Voici la définition que le Code donne du danger :

«danger» Risque ou situation susceptible de causer des blessures à une personne qui y est exposée, ou de la rendre malade, avant qu'il ne puisse y être remédié.  (Le soulignement est de moi).

Robert Mayer dit tout simplement qu'il lui est terriblement douloureux d'empiler plus de sept (7) rangées de sacs superposées et il conclut que c'est dangereux pour lui.  Évidemment, on peut contester son affirmation, à moins de pouvoir l'étayer par d'autres moyens.  C'est pourquoi, je dois consulter le Règlement pour établir si l'employeur a pris les mesures requises pour protéger Robert Mayer.  S'il les a prises, il devient presque impossible de croire que Robert Mayer était en danger, comme il le prétend.  S'il ne les a pas prises, au contraire, je considère que l'affirmation de Robert Mayer est automatiquement étayée.

L'article 14.47 de la partie XIV du Règlement du Canada sur l'hygiène et la sécurité au travail, qui porte sur la manutention et l'entreposage des matériaux impose des exigences minimum aux employeurs.  Cet article vise à assurer que certaines mesures sont prises pour protéger la sécurité et la santé des employés affectés à la manutention manuelle des matériaux.  Il stipule ceci :

 14.47  Si un employé doit soulever ou transporter manuellement des charges de plus de 10 kilos, l'employeur doit lui donner l'entraînement et la formation nécessaires :
a) sur la façon de soulever et de transporter les charges en toute sécurité;
b) sur les techniques de travail adaptées aux conditions du lieu de travail et à la condition physique de l'employé.

À mon avis, Maple Leaf Mills Inc. n'a pas respecté les exigences minimum prévues par le Règlement.  Par exemple, le Règlement parle d'une «façon de soulever et de transporter les charges en toute sécurité», ce qui veut dire que l'employeur doit élaborer et faire appliquer une méthode sans danger pour le transport et le soulèvement des sacs de farine de 50 kilos.  Étant donné que l'empilage de ces sacs comporte des risques à n'importe quelle hauteur, comme l'a signalé le consultant, il faudrait élaborer une méthode tenant compte des nombreux facteurs qui jouent dans le transport et l'empilage de sacs de farine de 50 kilos.  Évidemment, il faudrait également prévoir une formation adéquate pour s'assurer que les employés sont au courant des risques que leur fait courir la manutention manuelle des matériaux.  En outre, le Règlement prescrit une technique de travail adaptée à la condition physique de chaque employé.  À mon avis, aucune des mesures susmentionnées n'a été prise.

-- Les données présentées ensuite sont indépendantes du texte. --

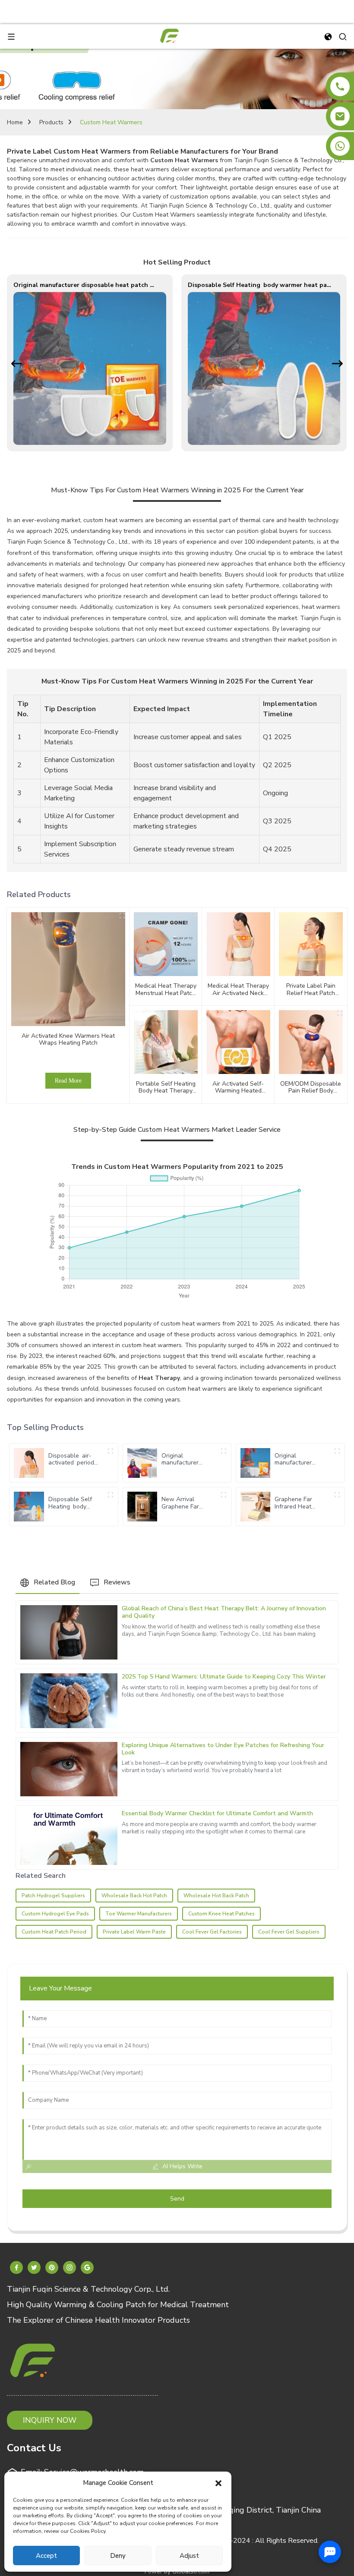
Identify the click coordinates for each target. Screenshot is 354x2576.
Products (51, 122)
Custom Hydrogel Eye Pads (55, 1913)
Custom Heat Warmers (111, 122)
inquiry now (49, 2420)
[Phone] (340, 86)
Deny (118, 2555)
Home (15, 122)
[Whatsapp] (340, 146)
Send (177, 2199)
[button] (218, 2482)
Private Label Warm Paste (134, 1931)
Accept (46, 2555)
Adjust (189, 2555)
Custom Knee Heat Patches (221, 1913)
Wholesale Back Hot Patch (134, 1895)
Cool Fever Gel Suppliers (288, 1931)
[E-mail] (340, 116)
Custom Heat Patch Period (54, 1931)
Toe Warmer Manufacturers (138, 1913)
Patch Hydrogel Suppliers (53, 1895)
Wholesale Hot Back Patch (216, 1895)
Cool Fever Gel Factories (212, 1931)
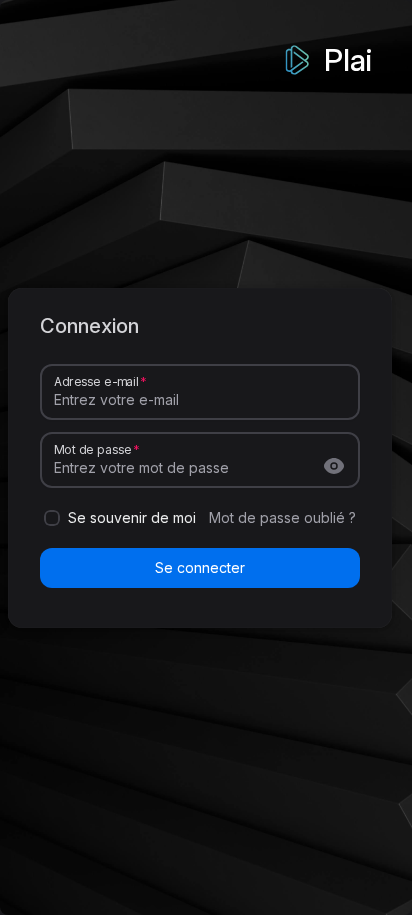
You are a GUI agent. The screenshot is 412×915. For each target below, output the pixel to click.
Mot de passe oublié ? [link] (282, 517)
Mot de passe (92, 448)
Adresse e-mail (96, 380)
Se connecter (200, 567)
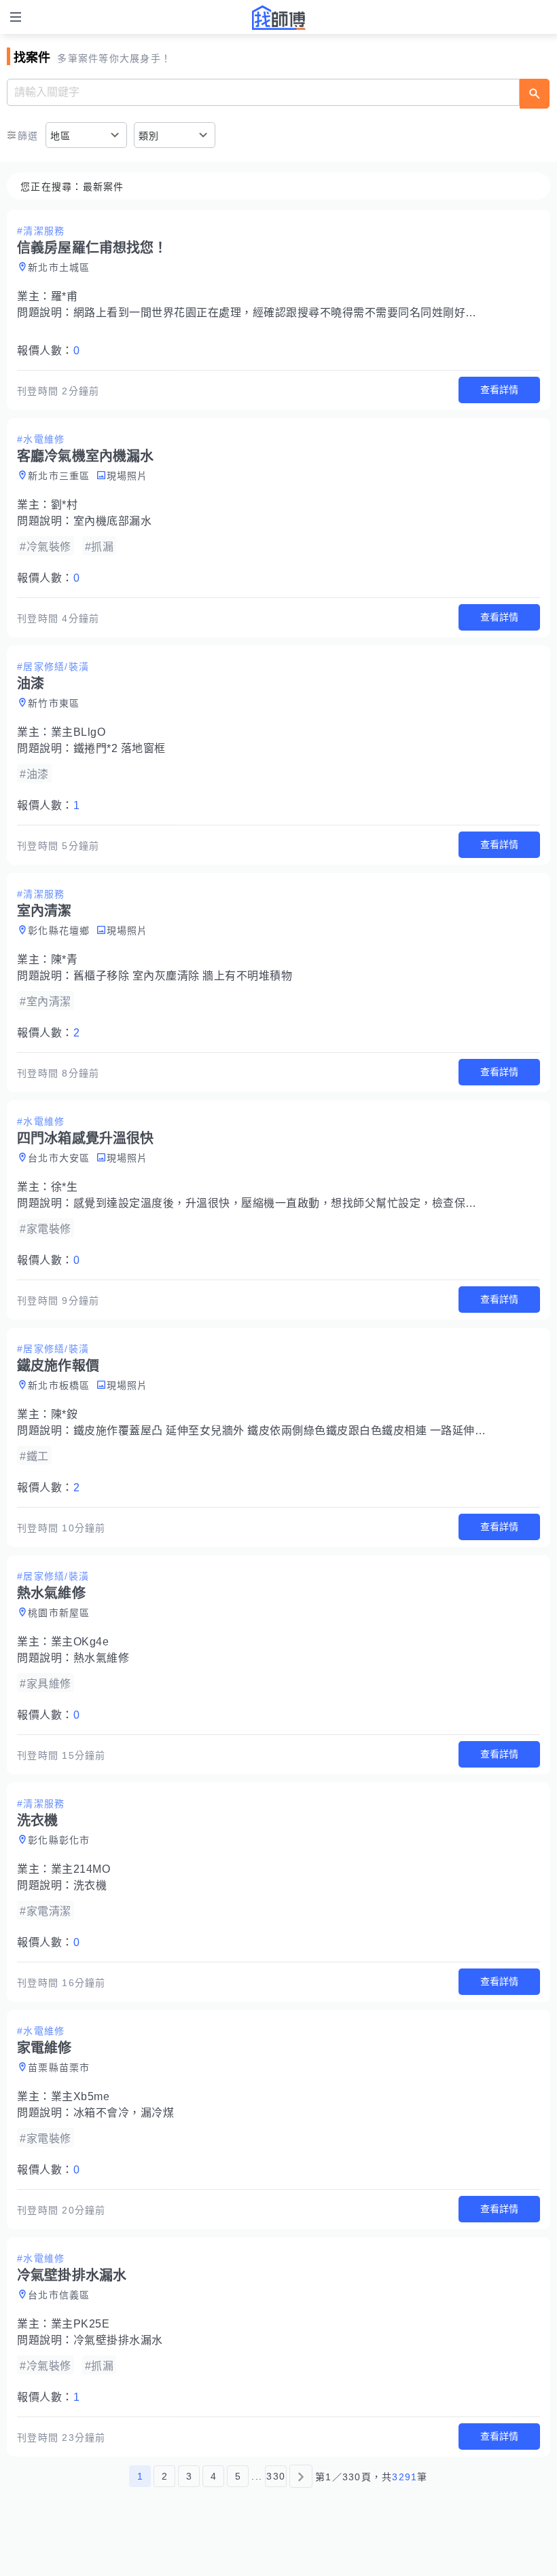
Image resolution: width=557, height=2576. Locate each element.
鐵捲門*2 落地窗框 (119, 748)
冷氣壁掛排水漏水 (118, 2340)
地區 (60, 135)
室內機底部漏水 (112, 521)
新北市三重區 (59, 475)
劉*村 (64, 504)
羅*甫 (64, 296)
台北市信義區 (59, 2295)
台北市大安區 (59, 1158)
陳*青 (64, 959)
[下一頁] (300, 2476)
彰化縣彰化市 (59, 1840)
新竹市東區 (53, 703)
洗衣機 (90, 1885)
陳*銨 (64, 1414)
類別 (149, 135)
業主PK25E (80, 2324)
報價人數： (48, 350)
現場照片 (127, 475)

Les travailleurs affectés aux expéditions ont déclaré qu'ils ont seulement reçu une formation sur le tas de leurs collègues ou de leurs superviseurs.  Surtout, il n'a jamais été question d'élaborer une technique de travail adaptée à la condition physique des employés, ce qui est essentiel, dans ce genre de travail.

À mon avis, le travail que Robert Mayer devait faire, c'est-à-dire l'empilage de sept (7) rangées superposées de sacs de farine de 50 kilos ne pouvait être effectué d'une façon sécuritaire, étant donné les conditions dans lesquelles il devait être accompli et la manière dont il devait être exécuté.  En outre, lorsque Robert Mayer a refusé de travailler, il a eu raison de le faire parce qu'il subissait un traumatisme dès qu'il devait empiler plus de sept (7) rangées de sacs superposées.  Par conséquent, il était en danger lorsqu'il a refusé de travailler.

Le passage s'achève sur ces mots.